Oversubscribed Auctions and Bleak Numbers

So how did all the Term Auction Facility auctions go last week? The banks wanted far more dollars than what was offered in both the 84-day and 28-day versions, a strong indication that liquidity remains skewed in the post-subprime bubble world. The patient still needs a lot of oxygen, but there wasn’t enough in the tanks.

The first ever 84-day TAF auction held by the Federal Reserve attracted 64 banks and $54.8 billion in bids for the $25 billion in funds offered. The European Central Bank drew 54 banks bidding $38.52 billion for the $10 billion available; and 25 banks attended the Swiss National Bank’s $2-billion, 84-day auction, asking for $9.8 billion. The old-familiar 28-day auctions last week were also oversubscribed. And on top of that the ECB greased the liquidity pipeline with a 50-billion euro (around $73.34 billion) three-month supplementary refinancing operation. Just a typical $184.34-billion week of central bank support.

There’s no bottom yet visible in this crisis. To the contrary, the fear is palpable: a study of 146 institutions in North America and Europe by Greenwich Associates shows that almost 60 percent of respondents expect “another major financial services will fail as a result of the ongoing crisis in global markets” in the next six months, with additional 15 percent predicting such a collapse within 12 months. According to 77 percent of those surveyed, “counterparty risk in credit default swaps represents a serious threat to global financial markets.”

• Exercise instructions:
Name every central bank mentioned in the article on last week's Term Auction Facility auctions.

• Recorded information:
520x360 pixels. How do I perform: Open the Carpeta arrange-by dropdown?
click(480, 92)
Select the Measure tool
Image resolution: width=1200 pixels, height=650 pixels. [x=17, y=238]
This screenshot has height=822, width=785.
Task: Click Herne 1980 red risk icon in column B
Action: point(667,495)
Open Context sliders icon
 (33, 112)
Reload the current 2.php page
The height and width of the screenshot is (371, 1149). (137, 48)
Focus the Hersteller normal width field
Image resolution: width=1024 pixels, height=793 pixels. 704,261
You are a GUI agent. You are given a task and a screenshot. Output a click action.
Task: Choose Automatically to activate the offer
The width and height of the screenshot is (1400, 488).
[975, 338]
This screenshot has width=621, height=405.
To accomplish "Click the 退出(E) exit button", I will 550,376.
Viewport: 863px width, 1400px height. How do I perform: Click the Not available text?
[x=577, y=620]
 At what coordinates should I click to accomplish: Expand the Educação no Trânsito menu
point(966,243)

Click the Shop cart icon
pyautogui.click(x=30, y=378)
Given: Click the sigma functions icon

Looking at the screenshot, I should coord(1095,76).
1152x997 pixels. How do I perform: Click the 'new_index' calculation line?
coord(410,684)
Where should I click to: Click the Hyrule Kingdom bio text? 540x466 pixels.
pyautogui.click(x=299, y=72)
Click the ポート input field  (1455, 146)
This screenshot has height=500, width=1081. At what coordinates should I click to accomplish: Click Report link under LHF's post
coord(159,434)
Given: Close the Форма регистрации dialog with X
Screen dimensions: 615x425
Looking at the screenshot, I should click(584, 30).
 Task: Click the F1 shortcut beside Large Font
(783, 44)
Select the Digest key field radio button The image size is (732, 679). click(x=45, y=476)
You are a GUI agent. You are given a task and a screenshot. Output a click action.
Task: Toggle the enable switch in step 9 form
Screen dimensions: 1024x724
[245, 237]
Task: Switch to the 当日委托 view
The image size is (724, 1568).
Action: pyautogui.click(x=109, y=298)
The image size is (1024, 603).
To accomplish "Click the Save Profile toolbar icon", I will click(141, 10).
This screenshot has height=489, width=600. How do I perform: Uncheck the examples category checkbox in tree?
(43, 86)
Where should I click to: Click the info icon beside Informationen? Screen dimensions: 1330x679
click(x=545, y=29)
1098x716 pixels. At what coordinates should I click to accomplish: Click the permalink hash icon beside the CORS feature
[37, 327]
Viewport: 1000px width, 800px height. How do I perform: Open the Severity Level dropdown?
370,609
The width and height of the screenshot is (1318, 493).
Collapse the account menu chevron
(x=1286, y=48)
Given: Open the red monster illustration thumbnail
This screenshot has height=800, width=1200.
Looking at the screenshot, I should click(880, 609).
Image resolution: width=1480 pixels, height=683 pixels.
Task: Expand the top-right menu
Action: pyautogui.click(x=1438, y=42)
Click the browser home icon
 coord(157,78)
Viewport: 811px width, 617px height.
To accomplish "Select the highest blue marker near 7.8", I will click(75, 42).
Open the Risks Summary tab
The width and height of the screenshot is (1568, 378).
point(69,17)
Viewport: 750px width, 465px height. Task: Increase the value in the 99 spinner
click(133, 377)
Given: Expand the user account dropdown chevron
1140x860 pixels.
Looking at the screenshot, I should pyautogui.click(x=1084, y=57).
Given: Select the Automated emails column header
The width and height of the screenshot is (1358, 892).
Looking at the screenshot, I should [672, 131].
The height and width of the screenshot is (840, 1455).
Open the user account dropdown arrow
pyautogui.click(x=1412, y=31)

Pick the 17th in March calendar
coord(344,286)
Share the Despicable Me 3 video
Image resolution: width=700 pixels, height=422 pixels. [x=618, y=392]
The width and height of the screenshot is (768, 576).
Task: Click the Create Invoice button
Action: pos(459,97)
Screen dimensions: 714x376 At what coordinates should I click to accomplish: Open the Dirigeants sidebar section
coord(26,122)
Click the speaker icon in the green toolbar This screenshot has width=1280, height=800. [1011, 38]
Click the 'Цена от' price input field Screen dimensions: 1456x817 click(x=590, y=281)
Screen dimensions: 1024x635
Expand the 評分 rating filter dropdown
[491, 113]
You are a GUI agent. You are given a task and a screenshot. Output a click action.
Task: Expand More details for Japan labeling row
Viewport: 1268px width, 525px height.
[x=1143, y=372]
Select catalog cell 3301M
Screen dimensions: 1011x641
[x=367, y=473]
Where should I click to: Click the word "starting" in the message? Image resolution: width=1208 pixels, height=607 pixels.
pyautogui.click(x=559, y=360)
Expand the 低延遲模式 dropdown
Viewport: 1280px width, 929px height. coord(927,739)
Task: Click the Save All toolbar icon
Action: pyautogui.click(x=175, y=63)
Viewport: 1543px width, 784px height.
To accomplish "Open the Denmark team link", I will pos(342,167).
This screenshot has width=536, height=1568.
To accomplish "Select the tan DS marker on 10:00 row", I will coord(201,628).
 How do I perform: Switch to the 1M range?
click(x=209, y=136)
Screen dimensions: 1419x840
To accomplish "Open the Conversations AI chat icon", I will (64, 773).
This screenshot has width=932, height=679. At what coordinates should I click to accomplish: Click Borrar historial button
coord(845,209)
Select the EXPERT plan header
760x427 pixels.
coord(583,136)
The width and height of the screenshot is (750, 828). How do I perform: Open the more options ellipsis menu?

• Response box:
The Federal Reserve, the European Central Bank (ECB), and the Swiss National Bank.